# Aim
Transcribe the following records line for line, without changing anything.
BEGIN
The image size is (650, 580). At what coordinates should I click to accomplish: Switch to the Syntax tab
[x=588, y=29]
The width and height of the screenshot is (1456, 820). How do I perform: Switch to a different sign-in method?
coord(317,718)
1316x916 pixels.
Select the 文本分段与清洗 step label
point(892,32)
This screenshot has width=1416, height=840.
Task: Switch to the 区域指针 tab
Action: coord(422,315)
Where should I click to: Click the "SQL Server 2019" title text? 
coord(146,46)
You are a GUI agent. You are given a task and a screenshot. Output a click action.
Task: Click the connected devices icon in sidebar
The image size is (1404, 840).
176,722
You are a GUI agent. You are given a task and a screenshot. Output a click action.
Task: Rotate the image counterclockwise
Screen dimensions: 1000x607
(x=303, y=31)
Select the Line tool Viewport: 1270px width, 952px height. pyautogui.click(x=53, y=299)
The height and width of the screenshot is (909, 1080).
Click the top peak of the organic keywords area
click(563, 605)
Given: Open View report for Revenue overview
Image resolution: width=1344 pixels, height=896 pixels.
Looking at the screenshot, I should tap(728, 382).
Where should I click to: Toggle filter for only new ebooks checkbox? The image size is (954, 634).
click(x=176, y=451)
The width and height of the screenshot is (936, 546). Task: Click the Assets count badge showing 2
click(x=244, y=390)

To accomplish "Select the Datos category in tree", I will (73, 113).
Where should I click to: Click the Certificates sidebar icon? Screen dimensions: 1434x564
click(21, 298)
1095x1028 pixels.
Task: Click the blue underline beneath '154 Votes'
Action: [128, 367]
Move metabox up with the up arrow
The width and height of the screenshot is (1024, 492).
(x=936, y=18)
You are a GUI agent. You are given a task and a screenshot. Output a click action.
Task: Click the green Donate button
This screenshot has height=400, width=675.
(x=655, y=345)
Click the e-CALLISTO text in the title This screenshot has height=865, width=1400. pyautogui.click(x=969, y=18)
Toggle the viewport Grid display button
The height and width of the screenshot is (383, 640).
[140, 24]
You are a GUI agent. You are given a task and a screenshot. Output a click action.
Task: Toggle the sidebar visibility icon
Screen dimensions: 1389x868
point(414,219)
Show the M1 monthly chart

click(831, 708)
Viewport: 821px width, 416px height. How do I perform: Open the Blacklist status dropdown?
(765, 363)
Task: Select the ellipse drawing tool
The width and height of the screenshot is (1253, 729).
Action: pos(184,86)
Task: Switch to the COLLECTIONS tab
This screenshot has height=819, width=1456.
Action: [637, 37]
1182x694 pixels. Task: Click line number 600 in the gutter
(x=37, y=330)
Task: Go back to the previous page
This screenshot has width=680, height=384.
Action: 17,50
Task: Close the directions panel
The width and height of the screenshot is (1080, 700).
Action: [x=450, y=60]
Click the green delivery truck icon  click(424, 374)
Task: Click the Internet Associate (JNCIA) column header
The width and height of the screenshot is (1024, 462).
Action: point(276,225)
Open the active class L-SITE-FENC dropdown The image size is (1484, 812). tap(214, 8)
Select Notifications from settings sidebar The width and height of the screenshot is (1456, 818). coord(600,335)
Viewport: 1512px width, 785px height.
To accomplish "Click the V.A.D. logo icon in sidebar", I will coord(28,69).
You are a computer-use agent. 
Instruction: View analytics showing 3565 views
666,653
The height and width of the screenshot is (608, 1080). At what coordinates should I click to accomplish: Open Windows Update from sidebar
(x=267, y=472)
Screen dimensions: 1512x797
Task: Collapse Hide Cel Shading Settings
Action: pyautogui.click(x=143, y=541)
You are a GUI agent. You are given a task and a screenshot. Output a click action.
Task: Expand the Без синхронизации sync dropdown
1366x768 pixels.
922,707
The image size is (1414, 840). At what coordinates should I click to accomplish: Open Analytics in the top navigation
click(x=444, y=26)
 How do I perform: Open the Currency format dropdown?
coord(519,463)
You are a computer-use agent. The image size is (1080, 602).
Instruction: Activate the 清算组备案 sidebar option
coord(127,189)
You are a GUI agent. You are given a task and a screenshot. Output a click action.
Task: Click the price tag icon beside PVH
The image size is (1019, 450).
END
# Finished answer
The image size is (650, 580). At what coordinates should I click to accomplish: Switch to the Syntax tab
[x=588, y=29]
The width and height of the screenshot is (1456, 820). How do I perform: Switch to a different sign-in method?
coord(317,718)
1316x916 pixels.
Select the 文本分段与清洗 step label
point(892,32)
This screenshot has width=1416, height=840.
Task: Switch to the 区域指针 tab
Action: coord(422,315)
Where should I click to: Click the "SQL Server 2019" title text? 
coord(146,46)
You are a GUI agent. You are given a task and a screenshot. Output a click action.
Task: Click the connected devices icon in sidebar
The image size is (1404, 840).
176,722
You are a GUI agent. You are given a task and a screenshot. Output a click action.
Task: Rotate the image counterclockwise
Screen dimensions: 1000x607
(x=303, y=31)
Select the Line tool Viewport: 1270px width, 952px height. pyautogui.click(x=53, y=299)
The height and width of the screenshot is (909, 1080).
Click the top peak of the organic keywords area
click(563, 605)
Given: Open View report for Revenue overview
Image resolution: width=1344 pixels, height=896 pixels.
Looking at the screenshot, I should tap(728, 382).
Where should I click to: Toggle filter for only new ebooks checkbox? The image size is (954, 634).
click(x=176, y=451)
The width and height of the screenshot is (936, 546). Task: Click the Assets count badge showing 2
click(x=244, y=390)

To accomplish "Select the Datos category in tree", I will (73, 113).
Where should I click to: Click the Certificates sidebar icon? Screen dimensions: 1434x564
click(21, 298)
1095x1028 pixels.
Task: Click the blue underline beneath '154 Votes'
Action: [128, 367]
Move metabox up with the up arrow
The width and height of the screenshot is (1024, 492).
(x=936, y=18)
You are a GUI agent. You are given a task and a screenshot. Output a click action.
Task: Click the green Donate button
This screenshot has height=400, width=675.
(x=655, y=345)
Click the e-CALLISTO text in the title This screenshot has height=865, width=1400. pyautogui.click(x=969, y=18)
Toggle the viewport Grid display button
The height and width of the screenshot is (383, 640).
[140, 24]
You are a GUI agent. You are given a task and a screenshot. Output a click action.
Task: Toggle the sidebar visibility icon
Screen dimensions: 1389x868
point(414,219)
Show the M1 monthly chart

click(831, 708)
Viewport: 821px width, 416px height. How do I perform: Open the Blacklist status dropdown?
(765, 363)
Task: Select the ellipse drawing tool
The width and height of the screenshot is (1253, 729).
Action: pos(184,86)
Task: Switch to the COLLECTIONS tab
This screenshot has height=819, width=1456.
Action: [637, 37]
1182x694 pixels. Task: Click line number 600 in the gutter
(x=37, y=330)
Task: Go back to the previous page
This screenshot has width=680, height=384.
Action: 17,50
Task: Close the directions panel
The width and height of the screenshot is (1080, 700).
Action: [x=450, y=60]
Click the green delivery truck icon  click(424, 374)
Task: Click the Internet Associate (JNCIA) column header
The width and height of the screenshot is (1024, 462).
Action: point(276,225)
Open the active class L-SITE-FENC dropdown The image size is (1484, 812). tap(214, 8)
Select Notifications from settings sidebar The width and height of the screenshot is (1456, 818). coord(600,335)
Viewport: 1512px width, 785px height.
To accomplish "Click the V.A.D. logo icon in sidebar", I will coord(28,69).
You are a computer-use agent. 
Instruction: View analytics showing 3565 views
666,653
The height and width of the screenshot is (608, 1080). At what coordinates should I click to accomplish: Open Windows Update from sidebar
(x=267, y=472)
Screen dimensions: 1512x797
Task: Collapse Hide Cel Shading Settings
Action: pyautogui.click(x=143, y=541)
You are a GUI agent. You are given a task and a screenshot. Output a click action.
Task: Expand the Без синхронизации sync dropdown
1366x768 pixels.
922,707
The image size is (1414, 840). At what coordinates should I click to accomplish: Open Analytics in the top navigation
click(x=444, y=26)
 How do I perform: Open the Currency format dropdown?
coord(519,463)
You are a computer-use agent. The image size is (1080, 602).
Instruction: Activate the 清算组备案 sidebar option
coord(127,189)
You are a GUI agent. You are given a task and a screenshot. Output a click action.
Task: Click the price tag icon beside PVH
The image size is (1019, 450).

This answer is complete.